While on the other hand, the United States now is using its superior power to demand, what is in effect, tribute from its allies in the form of these high tariffs. And so the United States is taking advantage of its overwhelming power and abusing it with its own allies. I don’t see how the alliance structure can continue under those circumstances. And now all these countries that have relied on the United States for their security are now going to have to go back to the world that existed before this unusual era in which they can only rely on themselves for security. And that has vast implications for regional geopolitics and global geopolitics that I think, again, Americans have not really begun to contemplate.
(Kagan doesn’t mention this, but from my point of view the contract has been slowly eroding for several years, as the US has used the dollar’s central role to finance enormous budget and trade deficits. In essence, the world sends us goods and we send them dollar-denominated bonds that we could devalue at any time. The Fed could, for example, create enough dollars out of nothing to redeem all the bonds.)

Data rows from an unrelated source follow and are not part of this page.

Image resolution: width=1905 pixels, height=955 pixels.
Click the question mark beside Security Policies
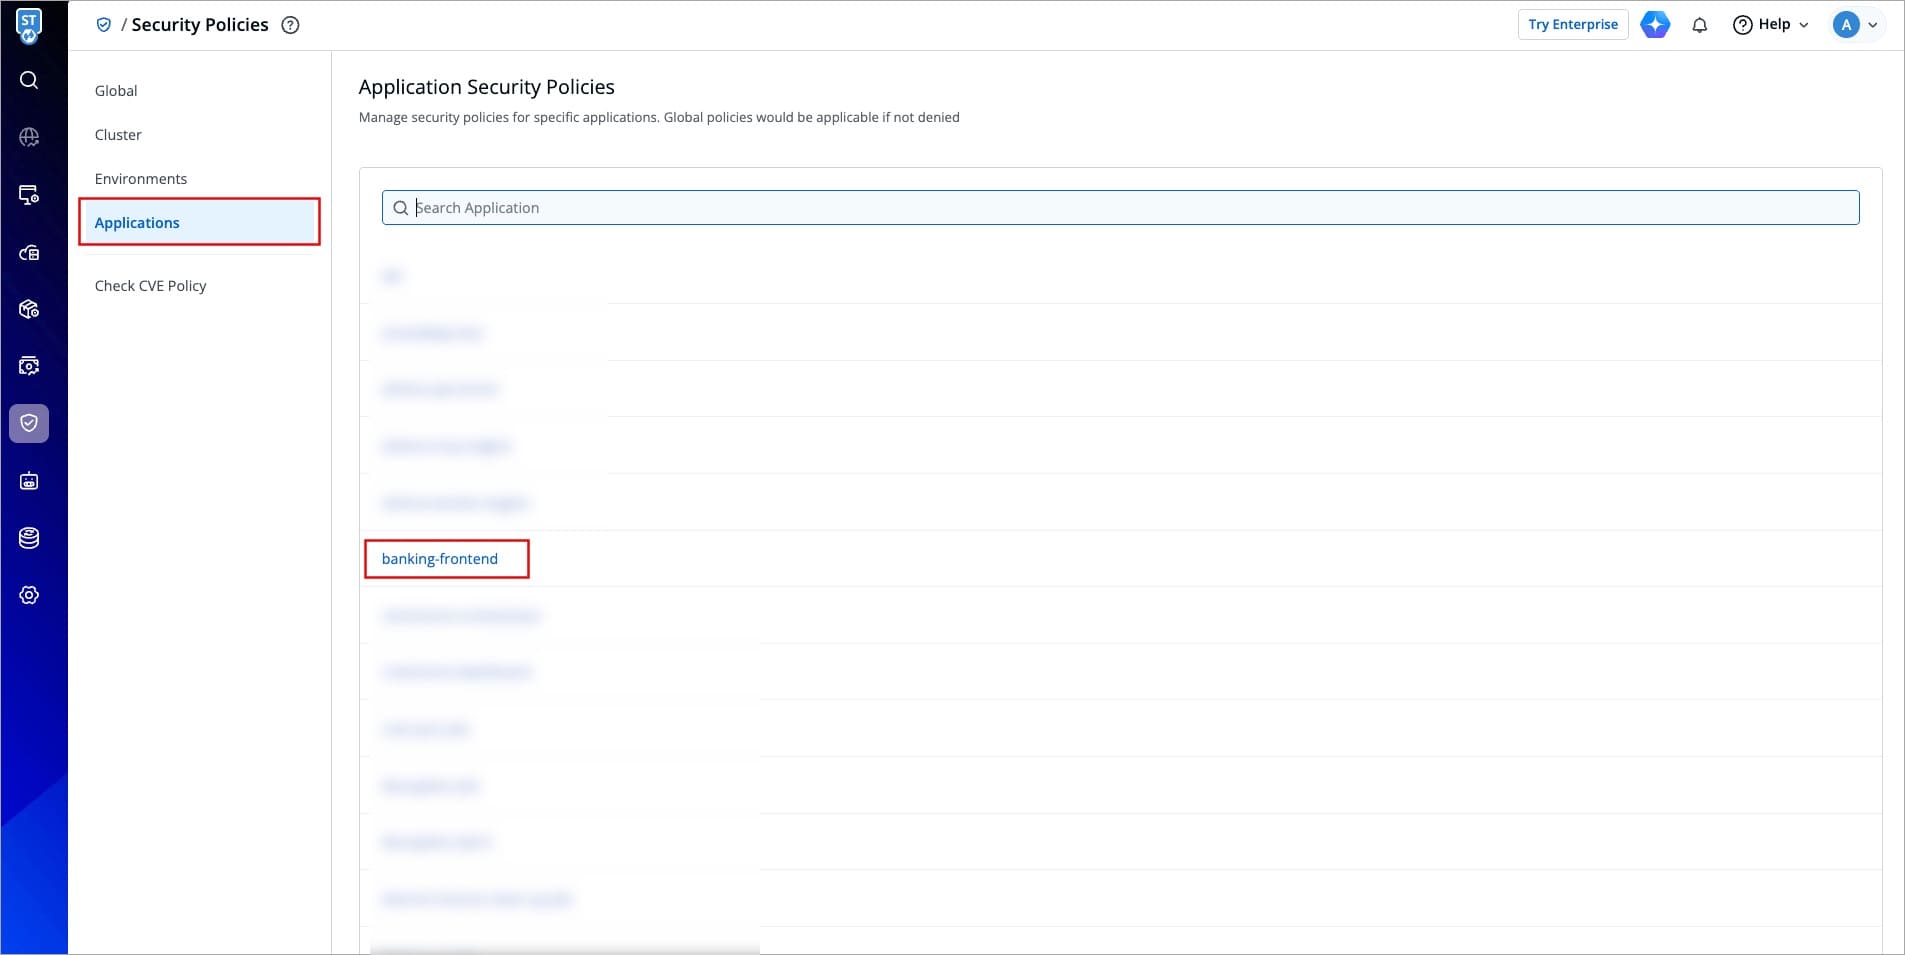(x=290, y=25)
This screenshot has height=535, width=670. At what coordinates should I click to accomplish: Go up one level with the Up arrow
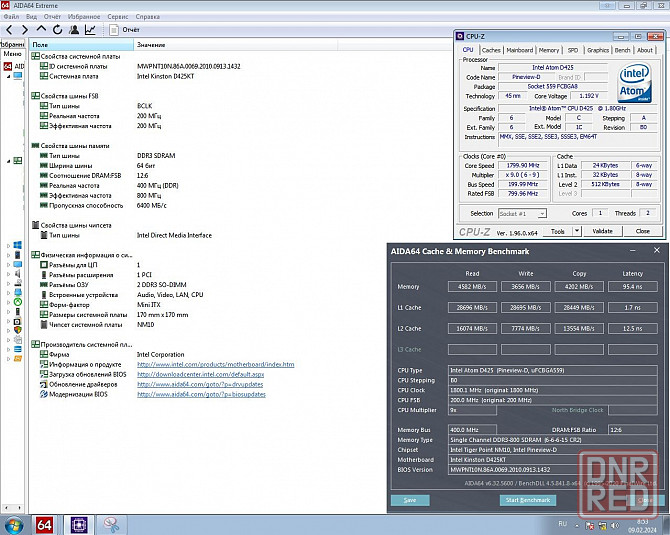tap(41, 30)
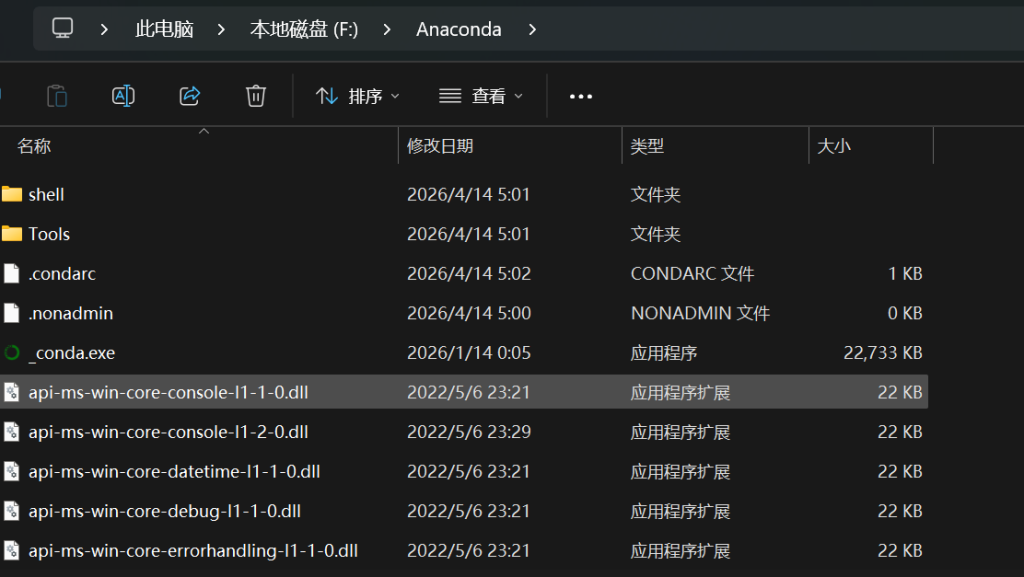The width and height of the screenshot is (1024, 577).
Task: Sort by 大小 column header
Action: pos(834,146)
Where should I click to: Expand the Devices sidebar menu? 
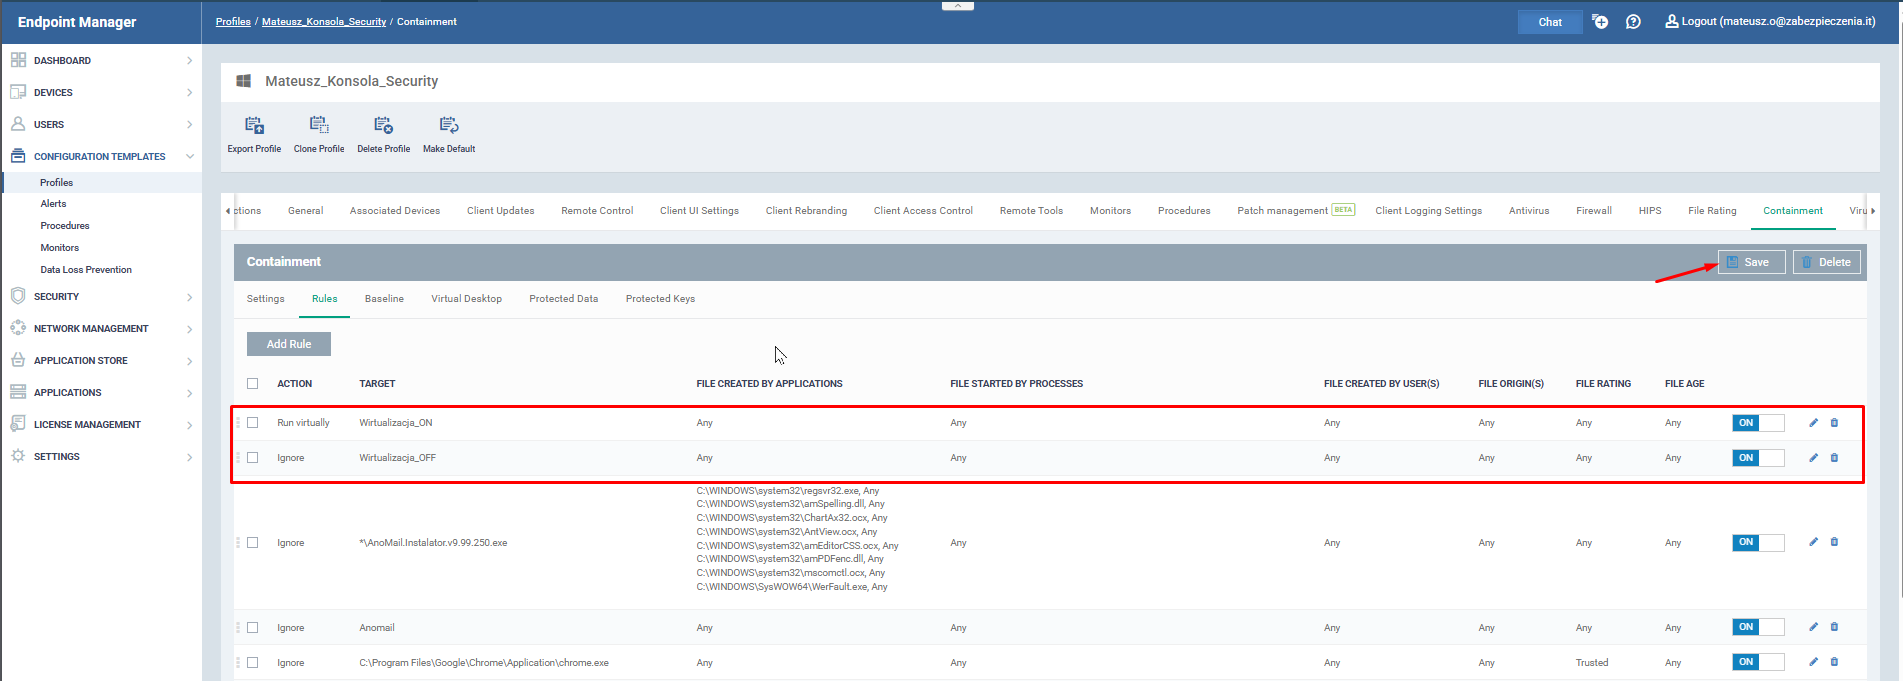coord(100,93)
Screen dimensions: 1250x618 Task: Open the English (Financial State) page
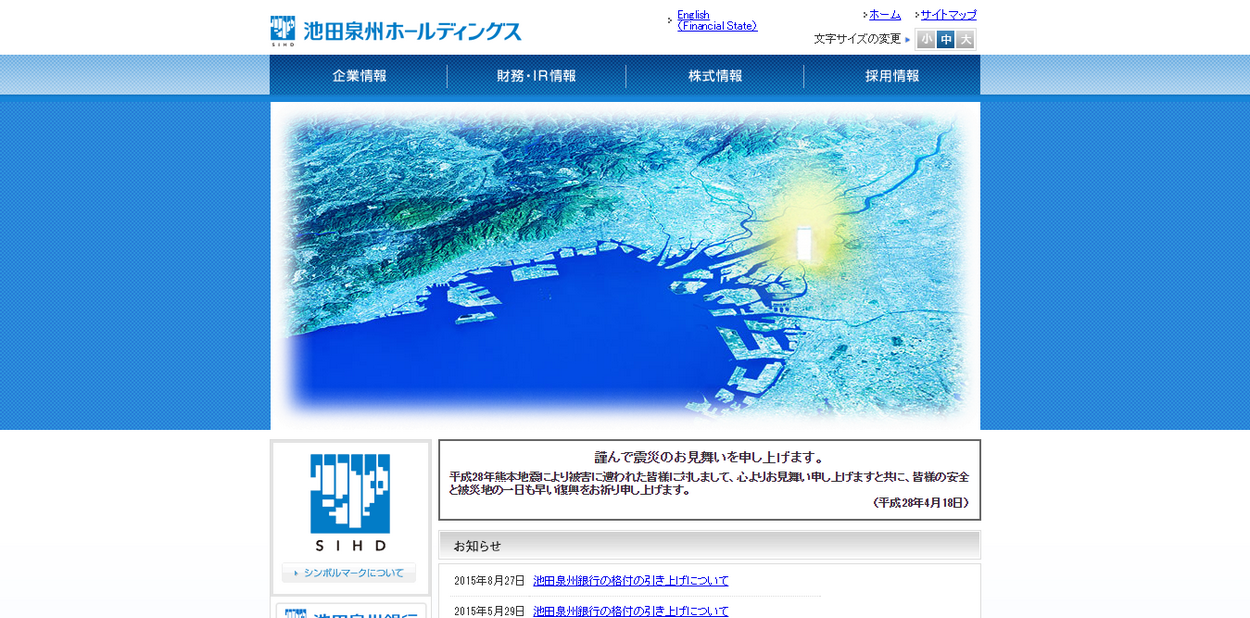point(716,20)
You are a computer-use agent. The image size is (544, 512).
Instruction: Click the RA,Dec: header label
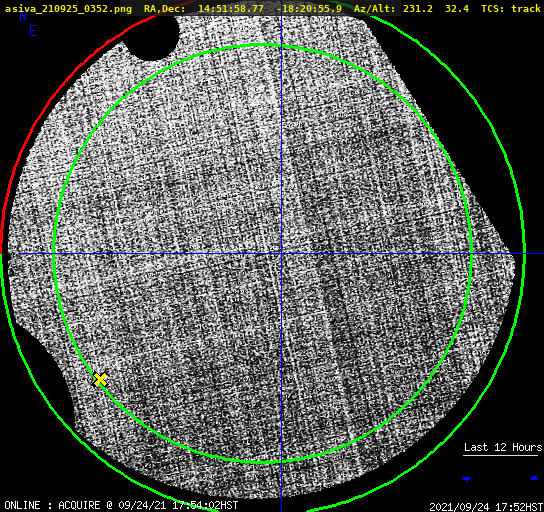(x=165, y=9)
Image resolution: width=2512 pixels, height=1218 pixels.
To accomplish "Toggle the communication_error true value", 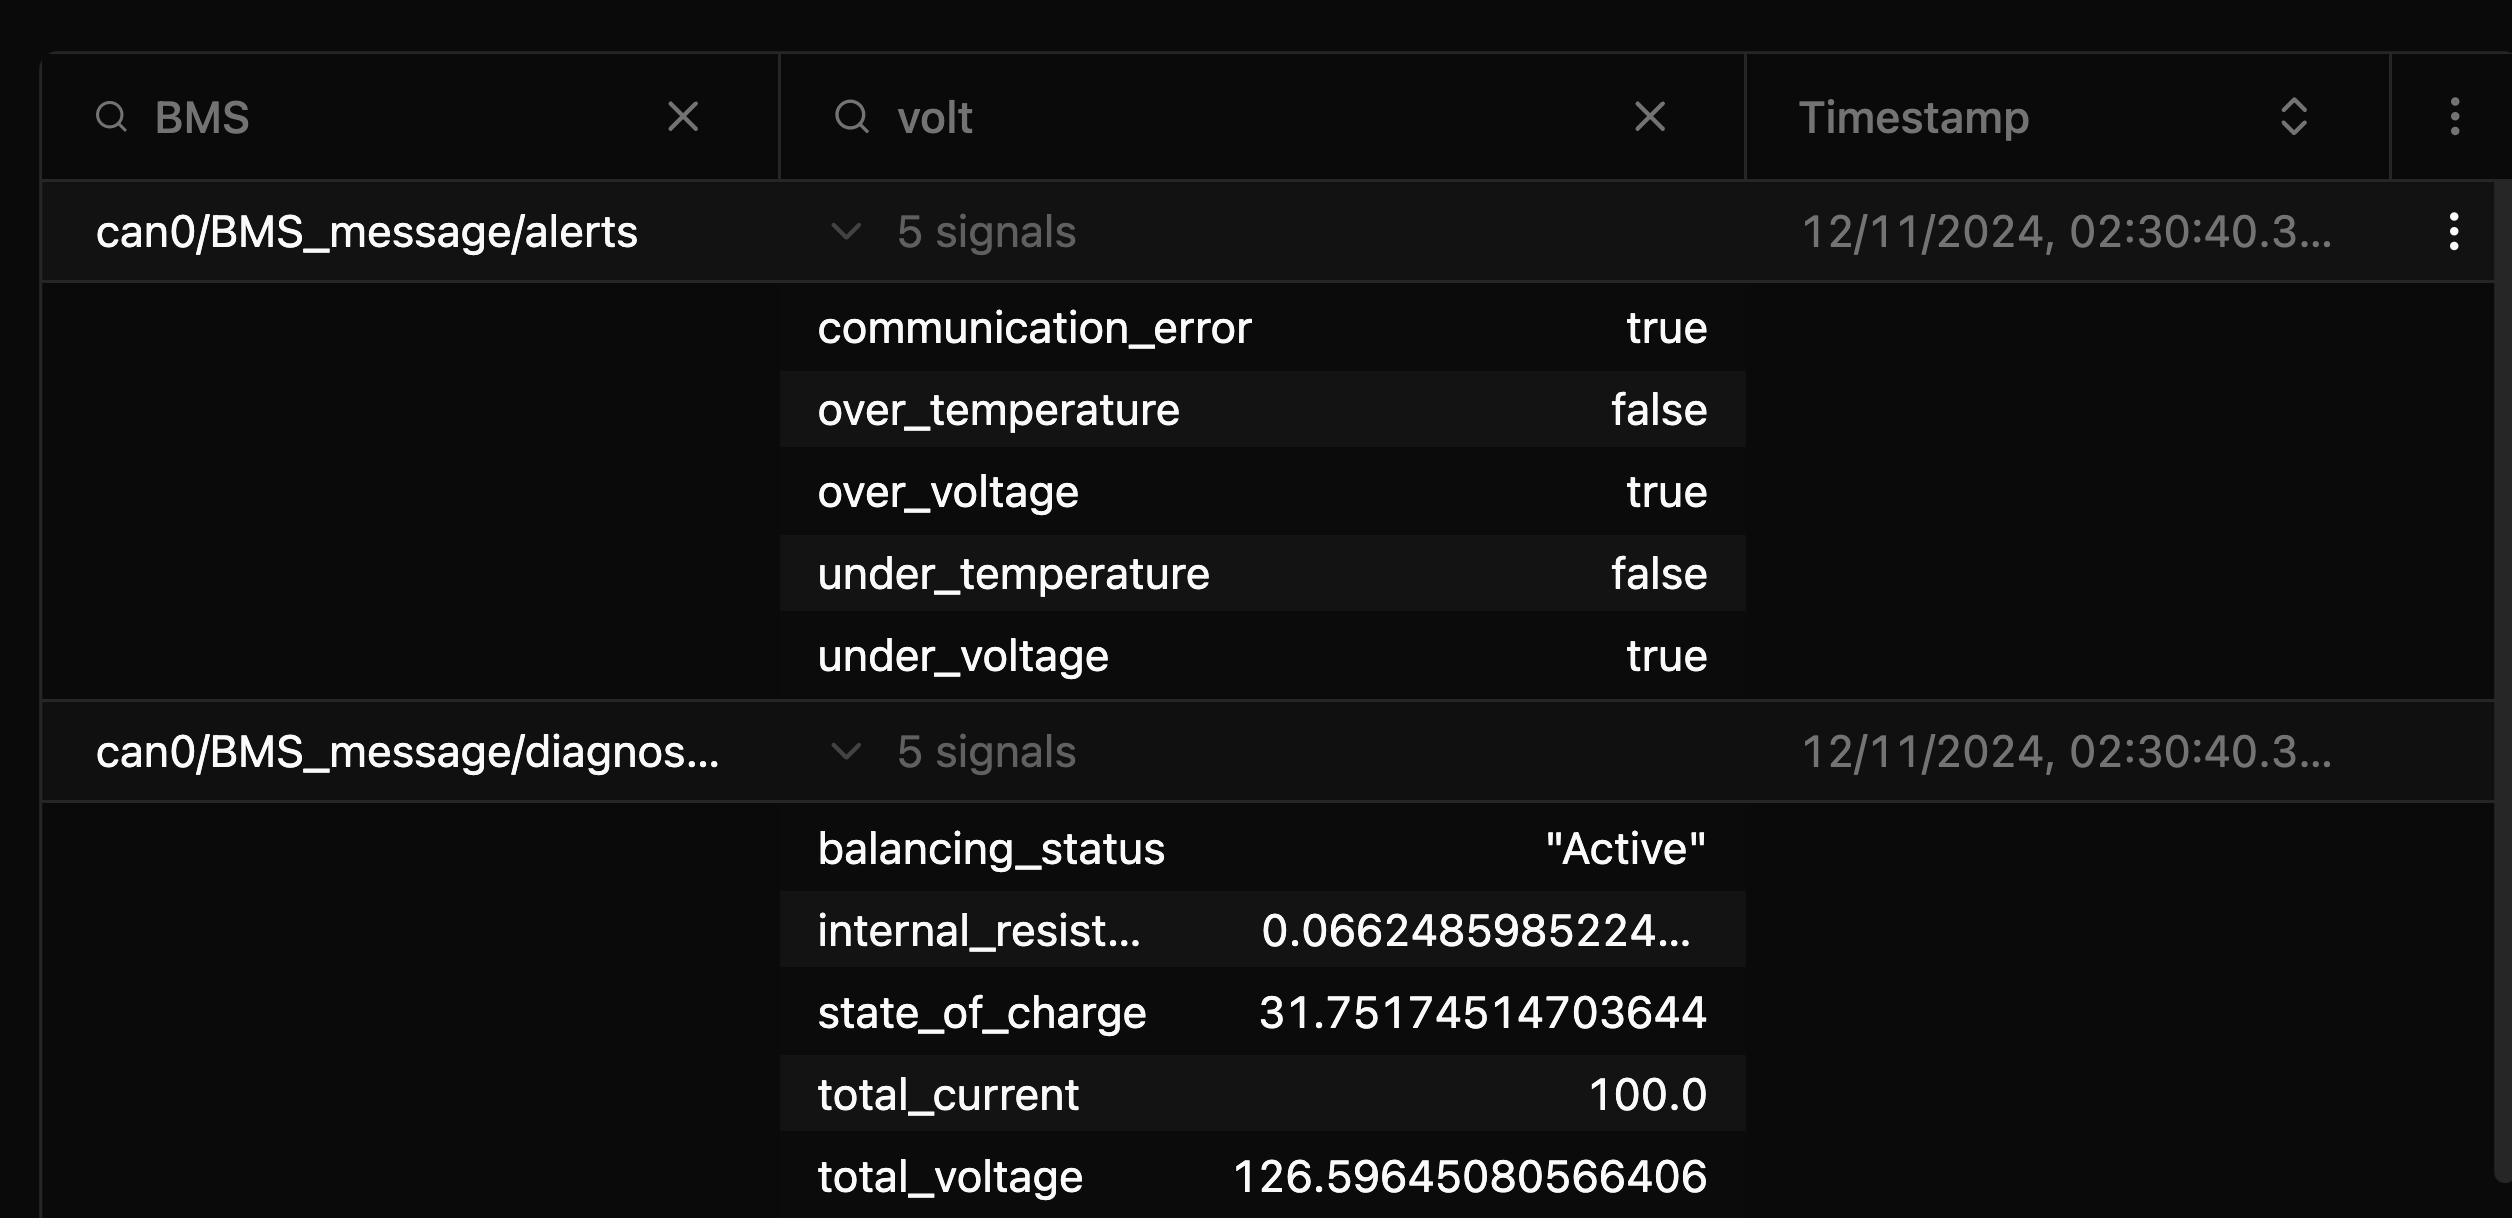I will (1668, 327).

Needing to be able to go it alone, without the US, will probably change the nature of those countries and their governments. Kagan gives the example of Japan, which he says came out of World War I with a largely democratic pro-American government. But in the 1920s, America instituted high tariffs and strong barriers to immigration.
[P]olitics in Japan completely shifts, and then you get the Japan that invades Manchuria in 1931.
For now, our NATO allies may cut deals with Trump and pay his tariffs, while grasping that he no longer guarantees their security against, say, Russia. Short-term, they have little choice. But that’s not a stable situation.
Germany having to re-arm to the point where it can actually meet Soviet power means a completely new Germany again. Now, maybe a heavily armed Germany will still be a liberal Germany, that’s possible. But it’s clear that Germany’s neighbors are going to have the same reaction to that level of German power that they’ve always had in the past. If Japan can’t rely on the United States, it’s going to go become a nuclear weapon state. It’s going to build up its capabilities, and tensions between Japan and China are going to increase exponentially. And if there’s one thing Americans have learned over the past century is that when other great powers get into wars, the United States is immediately implicated in that. That’s the great lesson of World War II. And that’s why we created this liberal world order in the first place.
And again, that’s another thing that I think Americans just are not conscious of. A lot of Americans think we created this liberal order to fight the Soviet Union, which was not true. It was created without regard, even without anticipation that the Soviets were going to be the big problem. It was to prevent a return to effectively a multipolar world.
Trump may think the US can just collect its tribute and live happily ever after. But history has never worked that way before. Picture, for example, a re-militarized Germany led by a xenophobic far-right party like the AfD. What could possibly go wrong?